(Task input)
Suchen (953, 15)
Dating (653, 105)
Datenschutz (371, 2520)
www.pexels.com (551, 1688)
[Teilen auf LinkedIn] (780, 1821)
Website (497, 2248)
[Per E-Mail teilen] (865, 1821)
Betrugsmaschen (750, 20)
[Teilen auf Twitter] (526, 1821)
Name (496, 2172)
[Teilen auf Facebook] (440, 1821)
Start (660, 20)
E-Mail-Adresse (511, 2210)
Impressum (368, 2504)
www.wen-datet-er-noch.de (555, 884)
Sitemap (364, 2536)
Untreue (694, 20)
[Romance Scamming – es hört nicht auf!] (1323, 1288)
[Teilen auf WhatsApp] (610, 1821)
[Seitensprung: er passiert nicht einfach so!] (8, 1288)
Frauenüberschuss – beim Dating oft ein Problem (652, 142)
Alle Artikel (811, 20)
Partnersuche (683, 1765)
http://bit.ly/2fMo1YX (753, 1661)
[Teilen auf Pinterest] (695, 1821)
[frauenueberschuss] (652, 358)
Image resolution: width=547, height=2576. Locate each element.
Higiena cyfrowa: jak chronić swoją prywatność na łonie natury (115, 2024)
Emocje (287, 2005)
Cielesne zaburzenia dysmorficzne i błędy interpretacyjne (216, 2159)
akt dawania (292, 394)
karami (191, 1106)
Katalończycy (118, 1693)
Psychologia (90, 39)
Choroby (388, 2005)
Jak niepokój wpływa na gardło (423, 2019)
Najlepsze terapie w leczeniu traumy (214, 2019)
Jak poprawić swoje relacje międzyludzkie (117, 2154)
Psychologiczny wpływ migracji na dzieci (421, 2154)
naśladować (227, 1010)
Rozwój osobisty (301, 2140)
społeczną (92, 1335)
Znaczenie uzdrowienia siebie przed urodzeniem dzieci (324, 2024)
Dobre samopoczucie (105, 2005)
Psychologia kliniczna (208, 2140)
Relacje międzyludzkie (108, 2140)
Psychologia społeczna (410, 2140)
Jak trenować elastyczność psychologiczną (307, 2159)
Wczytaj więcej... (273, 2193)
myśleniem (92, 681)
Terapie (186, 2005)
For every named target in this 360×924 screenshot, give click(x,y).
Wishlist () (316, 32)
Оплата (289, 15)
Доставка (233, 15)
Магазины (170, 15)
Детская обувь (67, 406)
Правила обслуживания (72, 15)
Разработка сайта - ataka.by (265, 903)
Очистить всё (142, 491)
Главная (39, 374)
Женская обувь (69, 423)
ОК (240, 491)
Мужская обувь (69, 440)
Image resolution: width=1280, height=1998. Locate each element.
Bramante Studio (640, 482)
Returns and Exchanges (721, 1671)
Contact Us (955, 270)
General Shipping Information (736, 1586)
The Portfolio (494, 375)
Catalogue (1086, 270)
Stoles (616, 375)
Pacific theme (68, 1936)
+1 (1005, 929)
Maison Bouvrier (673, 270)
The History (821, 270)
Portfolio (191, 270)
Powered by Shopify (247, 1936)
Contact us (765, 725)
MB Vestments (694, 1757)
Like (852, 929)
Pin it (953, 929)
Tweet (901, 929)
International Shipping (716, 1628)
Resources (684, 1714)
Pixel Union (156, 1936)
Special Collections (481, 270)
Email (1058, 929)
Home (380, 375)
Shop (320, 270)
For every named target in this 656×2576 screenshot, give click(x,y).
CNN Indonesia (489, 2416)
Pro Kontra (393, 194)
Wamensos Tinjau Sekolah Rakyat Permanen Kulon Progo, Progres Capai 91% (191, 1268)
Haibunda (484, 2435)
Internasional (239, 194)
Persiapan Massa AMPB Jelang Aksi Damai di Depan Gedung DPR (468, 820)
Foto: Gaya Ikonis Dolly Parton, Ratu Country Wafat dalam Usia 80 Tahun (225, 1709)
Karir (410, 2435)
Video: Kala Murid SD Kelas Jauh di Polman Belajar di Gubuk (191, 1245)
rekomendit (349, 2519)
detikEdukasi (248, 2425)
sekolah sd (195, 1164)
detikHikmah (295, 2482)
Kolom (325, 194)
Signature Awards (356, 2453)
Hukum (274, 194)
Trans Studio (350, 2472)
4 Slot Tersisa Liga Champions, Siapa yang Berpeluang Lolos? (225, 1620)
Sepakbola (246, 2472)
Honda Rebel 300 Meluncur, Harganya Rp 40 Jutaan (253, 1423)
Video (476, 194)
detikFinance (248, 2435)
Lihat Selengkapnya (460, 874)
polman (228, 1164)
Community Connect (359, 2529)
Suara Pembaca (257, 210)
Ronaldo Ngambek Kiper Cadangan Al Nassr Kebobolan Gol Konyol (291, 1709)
(End Task input)
_Required work:_ Take the listing above and repeat exactly the lines from the one containing "Image resolution: width=547, height=2576." through the one containing "społeczną (92, 1335)", both included.

_Solution to this exercise:_
Image resolution: width=547, height=2576. Locate each element.
Higiena cyfrowa: jak chronić swoją prywatność na łonie natury (115, 2024)
Emocje (287, 2005)
Cielesne zaburzenia dysmorficzne i błędy interpretacyjne (216, 2159)
akt dawania (292, 394)
karami (191, 1106)
Katalończycy (118, 1693)
Psychologia (90, 39)
Choroby (388, 2005)
Jak niepokój wpływa na gardło (423, 2019)
Najlepsze terapie w leczeniu traumy (214, 2019)
Jak poprawić swoje relacje międzyludzkie (117, 2154)
Psychologiczny wpływ migracji na dzieci (421, 2154)
naśladować (227, 1010)
Rozwój osobisty (301, 2140)
społeczną (92, 1335)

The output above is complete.